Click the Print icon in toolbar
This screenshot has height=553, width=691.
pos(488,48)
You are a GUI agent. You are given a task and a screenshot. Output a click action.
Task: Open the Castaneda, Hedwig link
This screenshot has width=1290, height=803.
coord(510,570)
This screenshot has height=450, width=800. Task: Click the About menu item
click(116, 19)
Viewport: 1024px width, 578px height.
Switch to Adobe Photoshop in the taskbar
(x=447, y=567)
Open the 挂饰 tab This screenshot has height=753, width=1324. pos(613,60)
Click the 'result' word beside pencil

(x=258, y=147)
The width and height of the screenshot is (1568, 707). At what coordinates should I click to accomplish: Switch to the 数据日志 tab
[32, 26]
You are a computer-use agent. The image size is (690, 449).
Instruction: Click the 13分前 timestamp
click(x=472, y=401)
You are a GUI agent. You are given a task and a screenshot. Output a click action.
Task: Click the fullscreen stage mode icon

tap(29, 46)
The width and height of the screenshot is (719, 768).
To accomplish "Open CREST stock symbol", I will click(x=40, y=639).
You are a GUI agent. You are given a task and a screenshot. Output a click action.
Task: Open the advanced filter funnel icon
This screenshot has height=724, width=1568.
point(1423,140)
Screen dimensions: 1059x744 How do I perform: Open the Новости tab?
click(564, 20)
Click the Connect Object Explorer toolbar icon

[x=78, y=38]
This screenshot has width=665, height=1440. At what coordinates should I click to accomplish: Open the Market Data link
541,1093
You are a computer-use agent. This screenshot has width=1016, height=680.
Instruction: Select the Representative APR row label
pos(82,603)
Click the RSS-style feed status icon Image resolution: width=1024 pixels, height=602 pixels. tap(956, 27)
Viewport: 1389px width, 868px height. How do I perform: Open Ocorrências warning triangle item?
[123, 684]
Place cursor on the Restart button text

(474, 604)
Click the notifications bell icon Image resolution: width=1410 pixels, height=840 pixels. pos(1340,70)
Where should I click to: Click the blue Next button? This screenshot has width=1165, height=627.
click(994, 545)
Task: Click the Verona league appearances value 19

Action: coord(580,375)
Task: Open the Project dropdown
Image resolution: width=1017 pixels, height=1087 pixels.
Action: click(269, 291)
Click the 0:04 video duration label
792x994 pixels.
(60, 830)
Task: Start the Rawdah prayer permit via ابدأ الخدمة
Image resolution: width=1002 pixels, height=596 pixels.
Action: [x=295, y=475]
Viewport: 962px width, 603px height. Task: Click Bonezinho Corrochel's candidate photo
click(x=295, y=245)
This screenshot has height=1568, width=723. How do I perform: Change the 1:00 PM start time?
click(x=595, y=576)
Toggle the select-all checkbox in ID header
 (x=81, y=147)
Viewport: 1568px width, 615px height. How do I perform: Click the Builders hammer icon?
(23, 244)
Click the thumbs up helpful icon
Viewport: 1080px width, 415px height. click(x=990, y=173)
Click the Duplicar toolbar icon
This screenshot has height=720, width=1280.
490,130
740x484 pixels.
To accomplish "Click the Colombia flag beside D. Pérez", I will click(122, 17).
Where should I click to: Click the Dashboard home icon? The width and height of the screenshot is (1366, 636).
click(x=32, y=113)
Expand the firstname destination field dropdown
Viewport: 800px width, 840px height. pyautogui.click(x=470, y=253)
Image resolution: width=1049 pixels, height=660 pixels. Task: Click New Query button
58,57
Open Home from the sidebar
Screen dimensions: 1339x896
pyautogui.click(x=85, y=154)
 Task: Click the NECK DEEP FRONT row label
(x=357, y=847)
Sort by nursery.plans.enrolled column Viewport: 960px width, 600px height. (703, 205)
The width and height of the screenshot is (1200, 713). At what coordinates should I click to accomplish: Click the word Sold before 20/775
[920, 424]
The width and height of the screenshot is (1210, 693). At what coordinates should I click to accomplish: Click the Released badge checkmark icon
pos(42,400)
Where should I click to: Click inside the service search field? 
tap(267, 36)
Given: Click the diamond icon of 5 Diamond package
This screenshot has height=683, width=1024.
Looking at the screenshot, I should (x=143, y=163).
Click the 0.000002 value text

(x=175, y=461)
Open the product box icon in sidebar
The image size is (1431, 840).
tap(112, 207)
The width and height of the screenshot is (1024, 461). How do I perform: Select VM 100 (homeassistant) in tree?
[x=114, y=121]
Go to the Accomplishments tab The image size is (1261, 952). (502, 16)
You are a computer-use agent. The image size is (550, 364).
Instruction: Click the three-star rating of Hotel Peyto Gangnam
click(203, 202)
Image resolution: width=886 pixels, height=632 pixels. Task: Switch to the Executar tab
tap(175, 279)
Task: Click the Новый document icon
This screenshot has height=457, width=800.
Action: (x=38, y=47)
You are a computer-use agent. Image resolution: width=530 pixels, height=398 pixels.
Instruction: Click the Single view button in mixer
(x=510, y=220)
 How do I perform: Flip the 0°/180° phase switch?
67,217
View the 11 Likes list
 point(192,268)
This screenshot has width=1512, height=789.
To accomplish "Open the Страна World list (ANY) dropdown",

_ _ _

Your goal:
Once a line of the records is found to contain "agent", copy it out.

Answer area:
You are a GUI agent. You are given a task and a screenshot. Output a click action.
You are a computer-use agent. The image size is (690, 449).
You are a GUI agent. You are given a task and a screenshot. Output a click action.
You are a GUI agent. You are given a task and a screenshot. Output a click action.
You are a computer-use agent. This screenshot has width=1016, height=680.
You are a computer-use agent. The image size is (550, 364).
You are a computer-use agent. Image resolution: width=530 pixels, height=398 pixels.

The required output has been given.